◆ **EXERCISE GOAL**
Would you repeat all of the records underneath, exactly as written?

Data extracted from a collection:

Content starts

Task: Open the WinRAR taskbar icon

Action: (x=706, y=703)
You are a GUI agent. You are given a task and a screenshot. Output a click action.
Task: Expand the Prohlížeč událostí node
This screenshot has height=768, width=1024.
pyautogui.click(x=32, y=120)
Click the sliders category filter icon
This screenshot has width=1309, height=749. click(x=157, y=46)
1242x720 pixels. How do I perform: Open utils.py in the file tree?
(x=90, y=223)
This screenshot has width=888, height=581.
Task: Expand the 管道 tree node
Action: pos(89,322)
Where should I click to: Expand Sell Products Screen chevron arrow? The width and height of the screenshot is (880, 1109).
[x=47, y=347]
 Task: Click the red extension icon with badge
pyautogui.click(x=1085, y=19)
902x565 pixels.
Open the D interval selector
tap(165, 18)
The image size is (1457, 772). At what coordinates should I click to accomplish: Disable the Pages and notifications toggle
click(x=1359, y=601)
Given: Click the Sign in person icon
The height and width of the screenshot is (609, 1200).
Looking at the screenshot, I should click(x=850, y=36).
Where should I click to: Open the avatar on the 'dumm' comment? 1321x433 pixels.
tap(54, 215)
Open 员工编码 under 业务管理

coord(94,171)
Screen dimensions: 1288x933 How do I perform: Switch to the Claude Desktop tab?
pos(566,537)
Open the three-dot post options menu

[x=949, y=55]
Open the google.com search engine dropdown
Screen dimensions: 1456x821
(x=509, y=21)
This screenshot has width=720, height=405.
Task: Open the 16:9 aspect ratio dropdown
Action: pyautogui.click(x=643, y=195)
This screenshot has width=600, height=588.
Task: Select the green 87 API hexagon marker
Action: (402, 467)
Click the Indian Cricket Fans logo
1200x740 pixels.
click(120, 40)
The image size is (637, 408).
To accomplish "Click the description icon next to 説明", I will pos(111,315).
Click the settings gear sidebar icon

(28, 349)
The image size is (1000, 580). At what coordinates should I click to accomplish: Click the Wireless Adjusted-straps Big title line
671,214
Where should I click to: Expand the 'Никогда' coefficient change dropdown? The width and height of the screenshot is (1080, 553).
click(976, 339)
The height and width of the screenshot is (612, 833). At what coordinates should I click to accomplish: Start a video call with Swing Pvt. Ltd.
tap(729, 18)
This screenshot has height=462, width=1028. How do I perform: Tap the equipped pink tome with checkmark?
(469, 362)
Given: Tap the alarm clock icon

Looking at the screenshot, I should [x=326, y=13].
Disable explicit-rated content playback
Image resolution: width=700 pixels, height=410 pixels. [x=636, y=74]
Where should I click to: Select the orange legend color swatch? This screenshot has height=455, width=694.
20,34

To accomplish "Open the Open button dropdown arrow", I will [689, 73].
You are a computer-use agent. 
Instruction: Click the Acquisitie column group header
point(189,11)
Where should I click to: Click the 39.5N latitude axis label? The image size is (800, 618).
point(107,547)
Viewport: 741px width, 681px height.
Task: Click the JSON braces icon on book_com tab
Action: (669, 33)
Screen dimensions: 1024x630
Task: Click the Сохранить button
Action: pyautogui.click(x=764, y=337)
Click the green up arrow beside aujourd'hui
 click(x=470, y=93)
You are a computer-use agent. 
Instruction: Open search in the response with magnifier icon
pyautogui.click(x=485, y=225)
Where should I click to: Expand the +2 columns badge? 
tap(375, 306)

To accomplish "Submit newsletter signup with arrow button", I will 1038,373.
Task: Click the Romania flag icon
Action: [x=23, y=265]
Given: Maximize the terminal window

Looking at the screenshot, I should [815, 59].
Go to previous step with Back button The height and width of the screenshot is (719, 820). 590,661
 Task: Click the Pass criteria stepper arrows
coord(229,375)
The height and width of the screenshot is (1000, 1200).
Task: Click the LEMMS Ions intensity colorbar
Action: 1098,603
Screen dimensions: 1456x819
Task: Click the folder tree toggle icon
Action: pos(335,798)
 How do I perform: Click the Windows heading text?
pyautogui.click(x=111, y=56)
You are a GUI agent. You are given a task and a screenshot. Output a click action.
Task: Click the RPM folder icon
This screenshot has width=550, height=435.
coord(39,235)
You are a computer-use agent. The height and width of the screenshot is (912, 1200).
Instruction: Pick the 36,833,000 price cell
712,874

Content ends

◆ **ANSWER FOR THE TASK**
Task: Open the WinRAR taskbar icon

Action: (x=706, y=703)
You are a GUI agent. You are given a task and a screenshot. Output a click action.
Task: Expand the Prohlížeč událostí node
This screenshot has height=768, width=1024.
pyautogui.click(x=32, y=120)
Click the sliders category filter icon
This screenshot has width=1309, height=749. click(x=157, y=46)
1242x720 pixels. How do I perform: Open utils.py in the file tree?
(x=90, y=223)
This screenshot has width=888, height=581.
Task: Expand the 管道 tree node
Action: pos(89,322)
Where should I click to: Expand Sell Products Screen chevron arrow? The width and height of the screenshot is (880, 1109).
[x=47, y=347]
 Task: Click the red extension icon with badge
pyautogui.click(x=1085, y=19)
902x565 pixels.
Open the D interval selector
tap(165, 18)
The image size is (1457, 772). At what coordinates should I click to accomplish: Disable the Pages and notifications toggle
click(x=1359, y=601)
Given: Click the Sign in person icon
The height and width of the screenshot is (609, 1200).
Looking at the screenshot, I should click(x=850, y=36).
Where should I click to: Open the avatar on the 'dumm' comment? 1321x433 pixels.
tap(54, 215)
Open 员工编码 under 业务管理

coord(94,171)
Screen dimensions: 1288x933 How do I perform: Switch to the Claude Desktop tab?
pos(566,537)
Open the three-dot post options menu

[x=949, y=55]
Open the google.com search engine dropdown
Screen dimensions: 1456x821
(x=509, y=21)
This screenshot has width=720, height=405.
Task: Open the 16:9 aspect ratio dropdown
Action: pyautogui.click(x=643, y=195)
This screenshot has width=600, height=588.
Task: Select the green 87 API hexagon marker
Action: (402, 467)
Click the Indian Cricket Fans logo
1200x740 pixels.
click(120, 40)
The image size is (637, 408).
To accomplish "Click the description icon next to 説明", I will pos(111,315).
Click the settings gear sidebar icon

(28, 349)
The image size is (1000, 580). At what coordinates should I click to accomplish: Click the Wireless Adjusted-straps Big title line
671,214
Where should I click to: Expand the 'Никогда' coefficient change dropdown? The width and height of the screenshot is (1080, 553).
click(976, 339)
The height and width of the screenshot is (612, 833). At what coordinates should I click to accomplish: Start a video call with Swing Pvt. Ltd.
tap(729, 18)
This screenshot has height=462, width=1028. How do I perform: Tap the equipped pink tome with checkmark?
(469, 362)
Given: Tap the alarm clock icon

Looking at the screenshot, I should [x=326, y=13].
Disable explicit-rated content playback
Image resolution: width=700 pixels, height=410 pixels. [x=636, y=74]
Where should I click to: Select the orange legend color swatch? This screenshot has height=455, width=694.
20,34

To accomplish "Open the Open button dropdown arrow", I will [689, 73].
You are a computer-use agent. 
Instruction: Click the Acquisitie column group header
point(189,11)
Where should I click to: Click the 39.5N latitude axis label? The image size is (800, 618).
point(107,547)
Viewport: 741px width, 681px height.
Task: Click the JSON braces icon on book_com tab
Action: (669, 33)
Screen dimensions: 1024x630
Task: Click the Сохранить button
Action: pyautogui.click(x=764, y=337)
Click the green up arrow beside aujourd'hui
 click(x=470, y=93)
You are a computer-use agent. 
Instruction: Open search in the response with magnifier icon
pyautogui.click(x=485, y=225)
Where should I click to: Expand the +2 columns badge? 
tap(375, 306)

To accomplish "Submit newsletter signup with arrow button", I will 1038,373.
Task: Click the Romania flag icon
Action: [x=23, y=265]
Given: Maximize the terminal window

Looking at the screenshot, I should [815, 59].
Go to previous step with Back button The height and width of the screenshot is (719, 820). 590,661
 Task: Click the Pass criteria stepper arrows
coord(229,375)
The height and width of the screenshot is (1000, 1200).
Task: Click the LEMMS Ions intensity colorbar
Action: 1098,603
Screen dimensions: 1456x819
Task: Click the folder tree toggle icon
Action: pos(335,798)
 How do I perform: Click the Windows heading text?
pyautogui.click(x=111, y=56)
You are a GUI agent. You are given a task and a screenshot. Output a click action.
Task: Click the RPM folder icon
This screenshot has width=550, height=435.
coord(39,235)
You are a computer-use agent. The height and width of the screenshot is (912, 1200).
Instruction: Pick the 36,833,000 price cell
712,874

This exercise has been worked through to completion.